Stored data

- Opening Delimiter -

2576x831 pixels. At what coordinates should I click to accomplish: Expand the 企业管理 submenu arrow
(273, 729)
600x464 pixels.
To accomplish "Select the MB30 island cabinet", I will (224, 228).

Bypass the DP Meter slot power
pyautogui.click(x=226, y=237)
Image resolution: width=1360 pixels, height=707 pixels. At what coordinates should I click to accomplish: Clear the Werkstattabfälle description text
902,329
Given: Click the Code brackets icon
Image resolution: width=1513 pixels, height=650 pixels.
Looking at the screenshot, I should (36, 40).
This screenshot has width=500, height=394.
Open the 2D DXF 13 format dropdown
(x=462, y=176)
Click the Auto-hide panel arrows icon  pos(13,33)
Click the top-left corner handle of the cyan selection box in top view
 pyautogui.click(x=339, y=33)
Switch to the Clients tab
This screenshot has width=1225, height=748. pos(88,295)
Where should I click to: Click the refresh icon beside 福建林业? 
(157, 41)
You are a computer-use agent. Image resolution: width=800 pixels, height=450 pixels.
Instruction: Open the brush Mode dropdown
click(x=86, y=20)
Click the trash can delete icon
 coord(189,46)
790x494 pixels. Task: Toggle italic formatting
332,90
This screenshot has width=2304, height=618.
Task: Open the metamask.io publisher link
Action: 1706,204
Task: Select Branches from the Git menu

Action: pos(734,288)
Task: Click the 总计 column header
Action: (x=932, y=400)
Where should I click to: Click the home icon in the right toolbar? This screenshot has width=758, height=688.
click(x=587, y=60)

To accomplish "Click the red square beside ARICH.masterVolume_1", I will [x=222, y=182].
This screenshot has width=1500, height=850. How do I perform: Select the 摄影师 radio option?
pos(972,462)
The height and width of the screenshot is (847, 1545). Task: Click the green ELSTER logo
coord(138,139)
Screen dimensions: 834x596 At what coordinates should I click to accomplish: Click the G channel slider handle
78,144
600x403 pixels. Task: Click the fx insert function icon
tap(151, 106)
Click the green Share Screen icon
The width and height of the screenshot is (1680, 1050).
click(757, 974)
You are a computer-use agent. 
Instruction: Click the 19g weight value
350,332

- Closing Delimiter -

Assignment
Repeat word for word the lines above that run from the line containing "Image resolution: width=1513" through the line containing "You are a computer-use agent. Image", both ends included, and nothing else.

Final answer
Image resolution: width=1513 pixels, height=650 pixels.
Looking at the screenshot, I should (36, 40).
This screenshot has width=500, height=394.
Open the 2D DXF 13 format dropdown
(x=462, y=176)
Click the Auto-hide panel arrows icon  pos(13,33)
Click the top-left corner handle of the cyan selection box in top view
 pyautogui.click(x=339, y=33)
Switch to the Clients tab
This screenshot has width=1225, height=748. pos(88,295)
Where should I click to: Click the refresh icon beside 福建林业? 
(157, 41)
You are a computer-use agent. Image resolution: width=800 pixels, height=450 pixels.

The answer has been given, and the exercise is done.